Whilst Relic are determined to up the scale of the conflict, they're also dedicated to making it better. Improved AI, the ability to vault cover and set pieces that include Stalin's brutal order 227 (where Soviet troops would open fire on any of their own forces should they attempt to retreat) will also conspire to add depth to the proven Company of Heroes formula. As was the case with the original, Duffy and his team are trying to create a game that focusses on tactics, not resource management.
Truesight is another innovation that should serve the series well. Soldiers and vehicles will provide the eyes for every player, the traditional fog of war replaced by an ever-changing field of vision that depends on the positioning of your forces. It means surprise attacks and flanking manoeuvres will be more important than ever before.
You can't set a game on the Eastern front and not have snow.

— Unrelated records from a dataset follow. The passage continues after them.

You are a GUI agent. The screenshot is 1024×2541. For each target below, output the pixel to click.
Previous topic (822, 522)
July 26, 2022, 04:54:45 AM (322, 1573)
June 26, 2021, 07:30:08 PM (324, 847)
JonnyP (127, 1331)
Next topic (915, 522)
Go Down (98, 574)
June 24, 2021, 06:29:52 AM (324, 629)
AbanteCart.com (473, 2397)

And the white stuff features prominently here. Relic hasn't made it easy for themselves; this snow has depth, can be compacted by vehicles, slows down foot soldiers, and it will spread procedurally.
It looks good too. In fact, the whole game looks fantastic. Relic's Essence 3.0 engine certainly has a few impressive tricks up its sleeve. The level of detail is better than anything we've ever seen in a RTS before. Vehicles are detailed, and carry a weight and substance few have managed to capture before. Troops move through deep snow and over cover convincingly. The harsh landscape captures the time and place perfectly, and once again destructible environments will offer tacticians a variety of options.
Audio is equally impressive. The sound of machine gun fire and exploding tanks has a harsh quality usually reserved for the blockbuster FPS. Relic are clearly pulling out all the stops. The short demonstration we see today leaves a lasting impression.
Quinn Duffy is confident man. He knows that the team behind him has the pedigree needed to improve on the superlative original, and he seems assured that Relic are going to meet the high standards that they set themselves when the game is released next year. Company of Heroes 2 looks bigger and better than the original in nearly every way, and for fans of real-time strategy, that can only be considered a victory.